Me cautivan los días largos y lentos del verano, mirar los ojos de los habitantes que habitan la ciudad deshabitada, leer en esquinas olvidadas por la vorágine deshumanizante, amar sin horarios y proyectar el futuro sin la prisa utilitarista. La parsimonia dulcifica el ritmo, las formas, las caricias, los besos y la cadencia de los te quiero. El amado, los libros, los cines, las aceras, las conversaciones, las complicidades y el vivir recobran su primigenia anatomía.
El silencio se hace idioma. Los autobuses se apean del estrés, de miradas al infinito y de ejercicios circenses exploratorios para evitar rozar al viajero que invade tu instinto de territorialidad. Al que miras pero no ves y rozas para no tocar, despojando a la raza de la entidad de ser humano.
Los efectos del calor nos aportan una extraña lucidez que el frío nos arrebata. Descubrimos a los nuestros, con sus ilusiones, frustraciones y quimeras. Ellos, como nosotros, (mal) viven tras la inalcanzable felicidad materializada en poseer sin ser.
El tiempo sin tiempo nos devuelve al disfrute de lo pequeño, de lo intangible, de lo duradero y de lo que nos transfigura en humanos y no en autómatas. Ejercemos de enamorados, de hijos, de padres, de hermanos y de amigos. Cultivamos nuestra memoria, de la que afloran olores, momentos, figuras y paisajes que son el fotograma inamovible de este y cualquier verano.
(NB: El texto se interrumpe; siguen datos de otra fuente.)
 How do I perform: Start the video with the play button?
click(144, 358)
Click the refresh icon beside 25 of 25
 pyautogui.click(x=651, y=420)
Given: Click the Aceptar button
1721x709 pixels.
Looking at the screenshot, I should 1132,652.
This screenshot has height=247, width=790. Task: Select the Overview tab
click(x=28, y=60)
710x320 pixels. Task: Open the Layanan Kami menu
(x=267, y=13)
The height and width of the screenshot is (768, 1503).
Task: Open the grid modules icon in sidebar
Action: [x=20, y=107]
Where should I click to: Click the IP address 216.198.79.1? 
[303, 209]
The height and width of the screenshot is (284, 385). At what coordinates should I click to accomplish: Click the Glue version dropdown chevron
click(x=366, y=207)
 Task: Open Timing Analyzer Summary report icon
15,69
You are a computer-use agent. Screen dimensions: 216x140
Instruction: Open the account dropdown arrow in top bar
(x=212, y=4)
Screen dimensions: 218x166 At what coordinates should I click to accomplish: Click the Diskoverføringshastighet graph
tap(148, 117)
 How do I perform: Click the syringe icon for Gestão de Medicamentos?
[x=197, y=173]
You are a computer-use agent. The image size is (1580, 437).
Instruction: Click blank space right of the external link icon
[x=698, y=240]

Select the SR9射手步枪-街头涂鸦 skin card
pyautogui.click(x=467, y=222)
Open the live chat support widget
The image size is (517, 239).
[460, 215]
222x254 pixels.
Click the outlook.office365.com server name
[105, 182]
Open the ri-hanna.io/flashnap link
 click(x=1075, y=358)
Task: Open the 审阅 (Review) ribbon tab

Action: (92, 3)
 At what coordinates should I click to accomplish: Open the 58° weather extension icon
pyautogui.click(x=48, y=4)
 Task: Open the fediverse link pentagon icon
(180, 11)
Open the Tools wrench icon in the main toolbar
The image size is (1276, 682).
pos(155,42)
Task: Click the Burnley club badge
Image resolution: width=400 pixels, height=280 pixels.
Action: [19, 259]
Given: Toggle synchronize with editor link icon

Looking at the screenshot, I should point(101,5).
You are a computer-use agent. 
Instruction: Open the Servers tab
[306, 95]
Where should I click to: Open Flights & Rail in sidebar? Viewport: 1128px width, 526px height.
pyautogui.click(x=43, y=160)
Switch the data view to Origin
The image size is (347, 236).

Volvemos a los orígenes, donde siempre la vida recobra sentido, para estrechar la distancia entre la melancolía y la alegría. Desnudamos lagunas emocionales, las nuestras y las ajenas, que nos dicen que siempre hay porqués para seguir creyendo en la poderosa sutilidad de la esperanza y en el humanismo como antídoto contra los prejuicios que siempre miran sin ver.